There is a body of films featuring unmanned aerial vehicles colloquially known as drones. The Hollywood Reporter wrote in February 2016, "There has been no shortage of films dealing with drones over the last few years... audiences have recently had the occasion to explore a form of modern warfare whose true repercussions are yet to be fully understood, let alone divulged to the general public." The Wall Street Journals Caryn James said of drone technology, "Movies and television shows increasingly grapple with those unprecedented aspects of war," highlighting Good Kills release in 2015. James said, "These new films and shows have to keep the action going in situation rooms full of computers, rather than in trenches and on battlefields. And they address moral and strategic questions that old-fashioned World War II movies never had to."

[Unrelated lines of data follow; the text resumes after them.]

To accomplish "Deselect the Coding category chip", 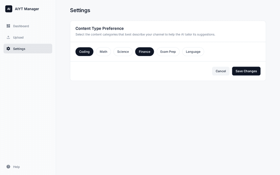I will [x=84, y=52].
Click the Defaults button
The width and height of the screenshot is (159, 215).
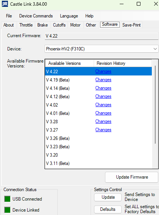(108, 209)
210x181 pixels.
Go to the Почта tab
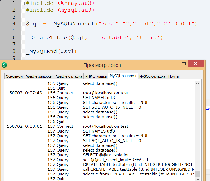click(x=173, y=76)

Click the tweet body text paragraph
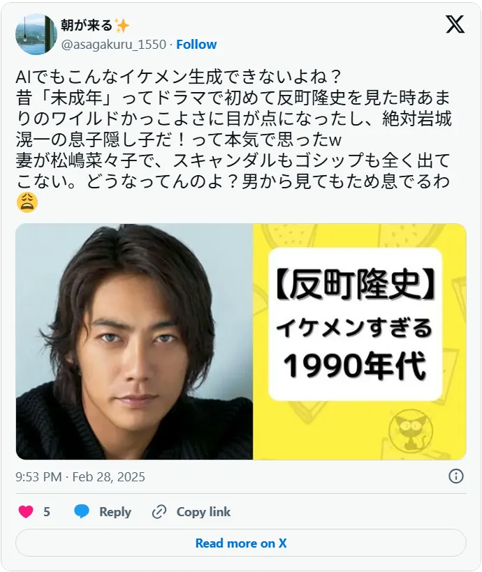[234, 140]
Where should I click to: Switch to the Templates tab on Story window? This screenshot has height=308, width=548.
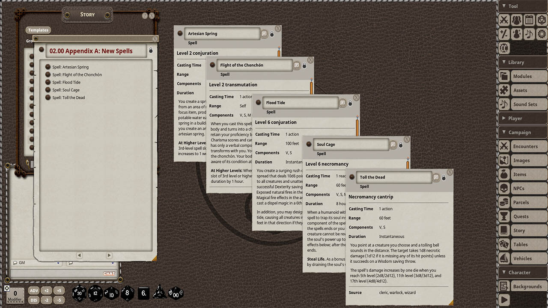[x=38, y=30]
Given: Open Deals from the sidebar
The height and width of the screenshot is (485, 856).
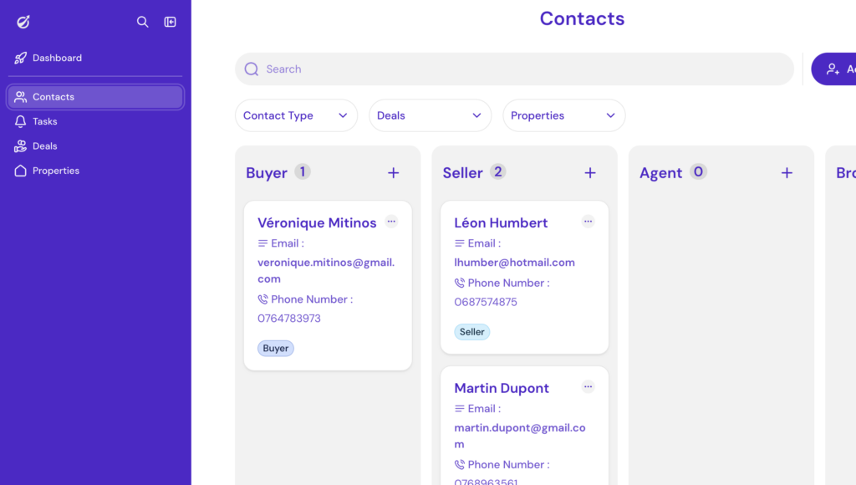Looking at the screenshot, I should pos(45,146).
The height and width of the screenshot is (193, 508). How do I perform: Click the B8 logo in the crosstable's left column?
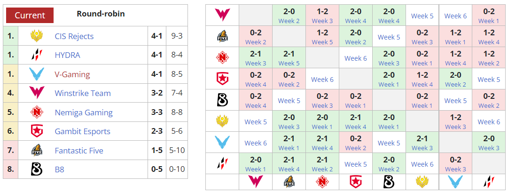[x=222, y=100]
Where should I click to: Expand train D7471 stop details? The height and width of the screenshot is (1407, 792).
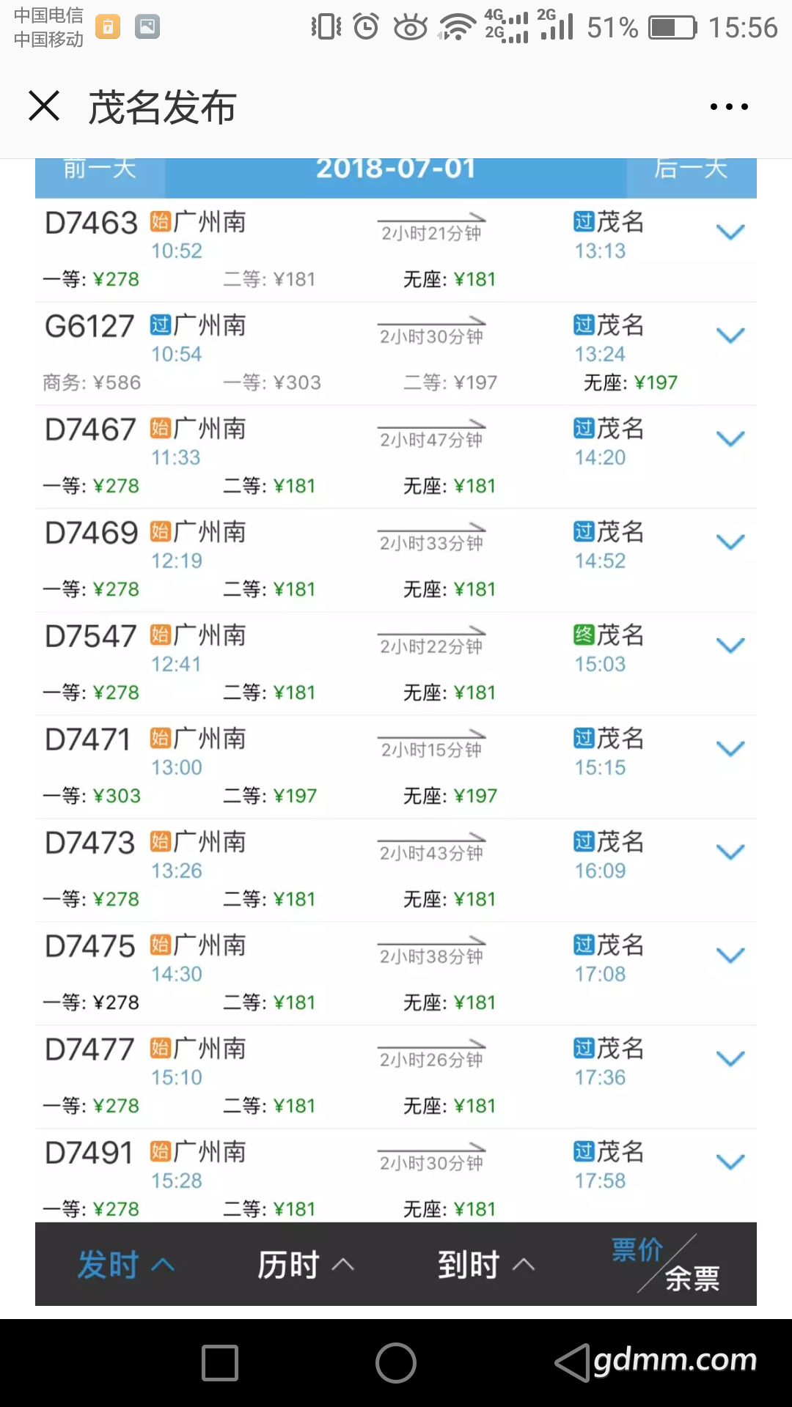(x=730, y=749)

Henry Barnes wrote in The Guardian in April 2016, "In real life, drone warfare has prompted protests, legal action and revolt. Until now, films about drones haven't properly engaged in the debate. They either forget there's someone at the controls, emphasising the alien nature of a remote, robotic death, or, like London Has Fallen, use drones as just another weapon in the arsenal; a cool tool to make bigger, badder bangs." Barnes highlighted Eye in the Sky (2015) as an example of "one of the first drone movies to work in the grey areas" of drone warfare. Jason Bourque wrote in The New York Times of Good Kill and Eye in the Sky, "Those films examined the moral struggles of military personnel as they conduct missions with clinical precision while far removed from danger."